Given a function f(x,y), where (x,y) are pixels in an image,
marching squares is a way to approximate the
curve along f(x,y) = 0.
For example, consider the function below
(which you can edit),
evaluated over the unit square:
To the right you can see a very low resolution (10×10)
rendering of this function.
Suppose we want to know the shape of the curve
where this function has its roots (that is, where f(x,y) = 0).
Ideally we'd like to know this without having
to evaluate the function at more samples.
Marching squares provides a way to
get a sense of what a level-set curve of a
function looks like, without taking more samples.
The key insight is that the curve can be approximated
just by looking at those pixels bounded by corner points
(i,j),(i+1,j),(i+1,j+1),(i,j+1)
for which the signs of f at the four corners are not all the same.
If the signs of f are different
at two adjoining corner points of a pixel's square,
that means the curve will cut the edge which
connects those two corners.
One thing we need to figure out is where
this transition happens
along each such edge.
Given a value of A at corner a, and
a value of B at adjoining corner b,
we can compute the proportional distance t of the transition point along the edge [a,b]
by observing, by similar triangles:
t/A = (1-t)/-B
→
-Bt = (1-t)A
→
-Bt = A - tA
→
(A-B)t = A
→
t = A / (A-B)
Each corner can have two states: f < 0 or f ≥ 0,
so in general, there are sixteen cases,
as shown in the diagram to the right.
Consider the second case along the top row of the diagram,
where f at the top left corner (i,j) of a pixel
is positive, but is negative at the other three corners of the pixel.
In this case, there is a transition point p along the top edge --
between (i,j) and (i+1,j), and another transition
point q along the left edge --
between (i,j) and (i,j+1).
Within this pixel, we can approximate the f(x,y)==0 curve
by the line segment [p,q].
So that for any pixel we need to do three things:
Figure out which edges, if any, of the pixel contain transition points
Compute the locations of these points;
Draw line segments between transition points, to approximate pieces of the curve.
Marching Cubes (3D case):
Marching cubes is the 3D equivalent of marching squares.
Rather than approximate a closed curve
where f(x,y)=0
via small straight edges inside square pixels,
as in marching squares,
the marching cubes algorithm approximates a closed surface
where f(x,y,z)=0
via small triangles inside cubic voxels.
The technical paper describing this algorithm, published by Lorensen and Cline in 1987,
has been cited more often than any other paper in the field of computer graphics.
Each voxel cube has eight corners, which can be numbered as follows:
0
x=0 y=0 z=0
1
x=1 y=0 z=0
2
x=0 y=1 z=0
3
x=1 y=1 z=0
4
x=0 y=0 z=1
5
x=1 y=0 z=1
6
x=0 y=1 z=1
7
x=1 y=1 z=1
Because the value of f(x,y,z) at each of these eight corners can be
either
positive
or
negative,
there are 28 or 256 cases to consider.
These are shown in the figure to the right.
The key is to put all of this information
into this table.
The table has 256 entries, one for each of the 256 cases.
Each entry contains between 0 and 4 triangles, which is
the number of triangles that will be produced by the
marching cube algorithm for a voxel of that type.
Each triangle is described by the three edges of the cube
that contain its respective vertices, and
each vertex is described by identifying one cube corner
as well as the orientation of the cube edge that contains that vertex.

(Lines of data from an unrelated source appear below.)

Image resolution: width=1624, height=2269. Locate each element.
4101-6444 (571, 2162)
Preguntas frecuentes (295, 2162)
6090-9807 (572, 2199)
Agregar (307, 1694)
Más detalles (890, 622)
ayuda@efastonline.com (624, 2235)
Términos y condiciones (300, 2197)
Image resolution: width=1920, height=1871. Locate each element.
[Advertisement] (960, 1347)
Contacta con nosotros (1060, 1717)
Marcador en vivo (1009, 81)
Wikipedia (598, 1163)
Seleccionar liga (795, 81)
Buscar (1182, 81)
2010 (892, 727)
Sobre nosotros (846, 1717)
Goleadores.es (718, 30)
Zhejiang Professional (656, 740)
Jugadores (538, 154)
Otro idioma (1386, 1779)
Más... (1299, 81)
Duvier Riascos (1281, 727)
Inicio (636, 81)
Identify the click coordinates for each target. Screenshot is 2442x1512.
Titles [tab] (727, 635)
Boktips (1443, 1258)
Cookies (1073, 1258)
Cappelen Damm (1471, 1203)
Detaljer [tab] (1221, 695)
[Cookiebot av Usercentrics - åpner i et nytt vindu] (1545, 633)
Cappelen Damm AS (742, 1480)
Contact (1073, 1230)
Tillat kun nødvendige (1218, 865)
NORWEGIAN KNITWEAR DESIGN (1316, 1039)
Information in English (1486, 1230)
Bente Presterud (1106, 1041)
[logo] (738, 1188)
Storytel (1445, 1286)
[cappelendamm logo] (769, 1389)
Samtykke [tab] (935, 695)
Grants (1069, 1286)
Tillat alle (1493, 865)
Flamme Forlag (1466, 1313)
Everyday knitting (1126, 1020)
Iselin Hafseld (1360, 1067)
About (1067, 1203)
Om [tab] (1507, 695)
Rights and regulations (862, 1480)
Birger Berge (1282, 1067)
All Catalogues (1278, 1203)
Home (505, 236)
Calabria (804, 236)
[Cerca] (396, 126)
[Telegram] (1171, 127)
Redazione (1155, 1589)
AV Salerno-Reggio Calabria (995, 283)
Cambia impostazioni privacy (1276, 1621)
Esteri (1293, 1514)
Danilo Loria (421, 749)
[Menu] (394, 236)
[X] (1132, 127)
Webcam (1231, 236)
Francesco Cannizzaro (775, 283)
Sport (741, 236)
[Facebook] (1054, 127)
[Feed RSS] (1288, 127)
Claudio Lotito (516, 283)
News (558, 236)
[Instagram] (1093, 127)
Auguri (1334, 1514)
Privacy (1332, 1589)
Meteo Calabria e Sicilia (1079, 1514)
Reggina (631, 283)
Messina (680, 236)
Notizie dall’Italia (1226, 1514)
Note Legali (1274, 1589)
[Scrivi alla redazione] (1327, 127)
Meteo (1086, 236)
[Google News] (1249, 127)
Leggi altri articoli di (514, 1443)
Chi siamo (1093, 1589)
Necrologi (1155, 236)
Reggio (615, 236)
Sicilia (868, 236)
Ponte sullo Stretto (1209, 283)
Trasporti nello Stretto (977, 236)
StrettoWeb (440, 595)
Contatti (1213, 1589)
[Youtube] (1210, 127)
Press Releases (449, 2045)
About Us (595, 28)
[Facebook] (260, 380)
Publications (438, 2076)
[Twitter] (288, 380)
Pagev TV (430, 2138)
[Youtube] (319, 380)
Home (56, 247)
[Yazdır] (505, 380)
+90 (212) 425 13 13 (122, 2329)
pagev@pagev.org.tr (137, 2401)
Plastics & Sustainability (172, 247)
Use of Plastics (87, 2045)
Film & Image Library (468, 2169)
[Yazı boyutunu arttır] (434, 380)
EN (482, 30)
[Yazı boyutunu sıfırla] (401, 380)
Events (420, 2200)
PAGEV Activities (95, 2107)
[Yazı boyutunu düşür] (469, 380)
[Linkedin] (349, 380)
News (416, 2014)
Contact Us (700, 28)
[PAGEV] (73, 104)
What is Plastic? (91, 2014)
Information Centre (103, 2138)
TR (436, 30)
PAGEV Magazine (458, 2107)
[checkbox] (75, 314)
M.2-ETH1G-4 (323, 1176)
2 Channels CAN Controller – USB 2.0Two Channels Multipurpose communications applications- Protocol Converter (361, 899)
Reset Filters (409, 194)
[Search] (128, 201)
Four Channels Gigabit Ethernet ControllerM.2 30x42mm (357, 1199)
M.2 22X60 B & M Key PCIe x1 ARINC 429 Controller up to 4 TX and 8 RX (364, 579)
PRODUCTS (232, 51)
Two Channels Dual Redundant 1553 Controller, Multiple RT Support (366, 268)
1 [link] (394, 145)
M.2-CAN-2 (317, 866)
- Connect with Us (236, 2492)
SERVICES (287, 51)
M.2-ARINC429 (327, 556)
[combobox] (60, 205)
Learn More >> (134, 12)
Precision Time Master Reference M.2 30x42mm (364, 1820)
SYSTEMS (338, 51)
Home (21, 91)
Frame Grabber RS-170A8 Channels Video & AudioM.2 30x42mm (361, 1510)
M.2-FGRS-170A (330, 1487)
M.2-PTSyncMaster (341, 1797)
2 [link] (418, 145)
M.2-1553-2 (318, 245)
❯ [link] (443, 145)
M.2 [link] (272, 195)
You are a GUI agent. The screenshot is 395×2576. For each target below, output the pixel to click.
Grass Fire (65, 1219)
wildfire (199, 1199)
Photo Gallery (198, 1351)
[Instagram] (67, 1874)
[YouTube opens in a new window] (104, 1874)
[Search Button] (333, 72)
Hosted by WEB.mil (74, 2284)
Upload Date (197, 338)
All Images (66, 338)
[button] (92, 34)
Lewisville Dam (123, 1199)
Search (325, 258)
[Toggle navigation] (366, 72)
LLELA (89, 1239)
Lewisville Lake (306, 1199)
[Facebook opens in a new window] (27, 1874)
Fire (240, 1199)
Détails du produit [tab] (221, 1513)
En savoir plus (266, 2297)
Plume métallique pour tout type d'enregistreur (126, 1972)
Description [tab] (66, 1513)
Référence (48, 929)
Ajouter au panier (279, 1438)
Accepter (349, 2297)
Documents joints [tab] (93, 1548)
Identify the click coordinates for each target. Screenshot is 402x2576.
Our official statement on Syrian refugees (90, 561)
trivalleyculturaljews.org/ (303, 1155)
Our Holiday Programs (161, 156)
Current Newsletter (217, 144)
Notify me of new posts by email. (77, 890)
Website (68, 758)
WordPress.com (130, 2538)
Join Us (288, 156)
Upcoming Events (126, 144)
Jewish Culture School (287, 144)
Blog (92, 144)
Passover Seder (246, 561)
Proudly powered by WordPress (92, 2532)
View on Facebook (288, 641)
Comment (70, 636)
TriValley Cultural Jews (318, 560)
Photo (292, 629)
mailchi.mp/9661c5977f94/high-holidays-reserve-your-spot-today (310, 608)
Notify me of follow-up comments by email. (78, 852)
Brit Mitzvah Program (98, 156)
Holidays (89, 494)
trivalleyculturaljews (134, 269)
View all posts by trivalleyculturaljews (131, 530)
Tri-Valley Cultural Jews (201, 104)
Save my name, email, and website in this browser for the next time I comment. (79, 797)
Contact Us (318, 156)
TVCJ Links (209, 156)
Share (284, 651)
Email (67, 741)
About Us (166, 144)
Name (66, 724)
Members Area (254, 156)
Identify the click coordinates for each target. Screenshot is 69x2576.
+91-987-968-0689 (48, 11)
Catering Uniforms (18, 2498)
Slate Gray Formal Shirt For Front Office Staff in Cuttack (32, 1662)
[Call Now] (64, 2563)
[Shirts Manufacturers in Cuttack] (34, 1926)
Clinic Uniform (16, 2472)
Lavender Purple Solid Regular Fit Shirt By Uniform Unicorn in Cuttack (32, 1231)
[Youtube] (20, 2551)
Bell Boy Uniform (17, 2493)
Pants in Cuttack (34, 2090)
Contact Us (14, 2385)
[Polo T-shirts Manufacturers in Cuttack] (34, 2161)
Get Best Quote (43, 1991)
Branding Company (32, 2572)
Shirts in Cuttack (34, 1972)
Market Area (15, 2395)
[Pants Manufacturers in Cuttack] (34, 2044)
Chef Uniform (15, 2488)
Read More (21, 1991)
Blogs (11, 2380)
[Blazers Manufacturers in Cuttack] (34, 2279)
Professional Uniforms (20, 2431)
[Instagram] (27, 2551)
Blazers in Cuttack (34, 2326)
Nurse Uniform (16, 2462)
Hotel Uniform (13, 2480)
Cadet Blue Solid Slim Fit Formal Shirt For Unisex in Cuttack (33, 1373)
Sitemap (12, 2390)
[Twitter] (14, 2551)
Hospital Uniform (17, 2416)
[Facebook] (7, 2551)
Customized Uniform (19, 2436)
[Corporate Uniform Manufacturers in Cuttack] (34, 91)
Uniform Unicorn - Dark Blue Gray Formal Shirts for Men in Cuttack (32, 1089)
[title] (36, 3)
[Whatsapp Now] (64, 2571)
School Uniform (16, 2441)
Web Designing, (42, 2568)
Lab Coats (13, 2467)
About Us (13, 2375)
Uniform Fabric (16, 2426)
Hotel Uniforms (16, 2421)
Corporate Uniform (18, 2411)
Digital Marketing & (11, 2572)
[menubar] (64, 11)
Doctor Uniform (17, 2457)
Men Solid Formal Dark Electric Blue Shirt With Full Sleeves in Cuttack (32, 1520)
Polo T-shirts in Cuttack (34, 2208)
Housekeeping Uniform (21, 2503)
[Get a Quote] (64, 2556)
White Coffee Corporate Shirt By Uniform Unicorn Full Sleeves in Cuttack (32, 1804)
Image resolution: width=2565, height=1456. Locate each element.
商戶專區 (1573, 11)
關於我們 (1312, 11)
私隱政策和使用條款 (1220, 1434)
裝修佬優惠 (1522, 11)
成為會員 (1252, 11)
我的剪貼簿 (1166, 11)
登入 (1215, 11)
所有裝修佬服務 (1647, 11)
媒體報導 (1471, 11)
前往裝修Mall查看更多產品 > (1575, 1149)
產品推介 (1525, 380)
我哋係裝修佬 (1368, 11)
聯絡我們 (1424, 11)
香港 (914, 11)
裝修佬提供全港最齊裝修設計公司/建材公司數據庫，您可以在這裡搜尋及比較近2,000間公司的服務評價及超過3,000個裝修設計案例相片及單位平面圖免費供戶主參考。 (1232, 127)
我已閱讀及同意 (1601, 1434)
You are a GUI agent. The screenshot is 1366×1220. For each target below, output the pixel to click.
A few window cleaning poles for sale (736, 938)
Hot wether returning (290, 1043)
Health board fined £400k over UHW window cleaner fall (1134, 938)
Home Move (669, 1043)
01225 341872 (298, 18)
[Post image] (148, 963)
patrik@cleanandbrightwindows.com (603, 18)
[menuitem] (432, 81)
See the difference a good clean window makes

For example, a particular vertex of a triangle in the table may be
described by the number sequence 0,1, indicating that this vertex lies on
edge [0,1] of the cube. This is the edge that connects
the x=0 y=0 z=0 corner of the cube and the
x=1 y=0 z=0 corner of the cube.
Marching Tetrahedra (simpler to implement, somewhat less efficient):
To avoid the big table look-up of Marching Cubes,
the technique I generally use is to split up each voxel
into six tetrahedra.
Given the same corner numbering we used for Marching Cubes,
we can partition the voxel cube
by "turning on" the binary bits of the numbered corners in
different orders, giving the six tetrahedra:
Since a tetrahedron has only four edges, there are only
two non-trivial boundary cases:
(1) the boundary is a single triangle, or
(2) the boundary is a four sided shape, which
can be split into two triangles.
This algorithm is a little less efficient than Marching Cubes,
because it generally produces more triangles for each boundary cube. However it requires much less code, and therefore is easier to program and to debug.